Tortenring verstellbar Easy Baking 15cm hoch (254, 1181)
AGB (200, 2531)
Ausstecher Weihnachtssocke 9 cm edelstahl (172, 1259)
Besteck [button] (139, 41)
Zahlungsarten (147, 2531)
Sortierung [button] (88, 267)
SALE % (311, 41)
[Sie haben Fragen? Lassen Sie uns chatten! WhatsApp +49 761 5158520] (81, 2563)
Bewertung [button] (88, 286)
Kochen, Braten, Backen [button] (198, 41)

◆ ◆ ◆

# WHAT YOU SHOULD DO
The answer must restate all of the entries exactly.

# SOLUTION FOR THIS PROBLEM
Tortenring verstellbar Easy Baking 15cm hoch (254, 1181)
AGB (200, 2531)
Ausstecher Weihnachtssocke 9 cm edelstahl (172, 1259)
Besteck [button] (139, 41)
Zahlungsarten (147, 2531)
Sortierung [button] (88, 267)
SALE % (311, 41)
[Sie haben Fragen? Lassen Sie uns chatten! WhatsApp +49 761 5158520] (81, 2563)
Bewertung [button] (88, 286)
Kochen, Braten, Backen [button] (198, 41)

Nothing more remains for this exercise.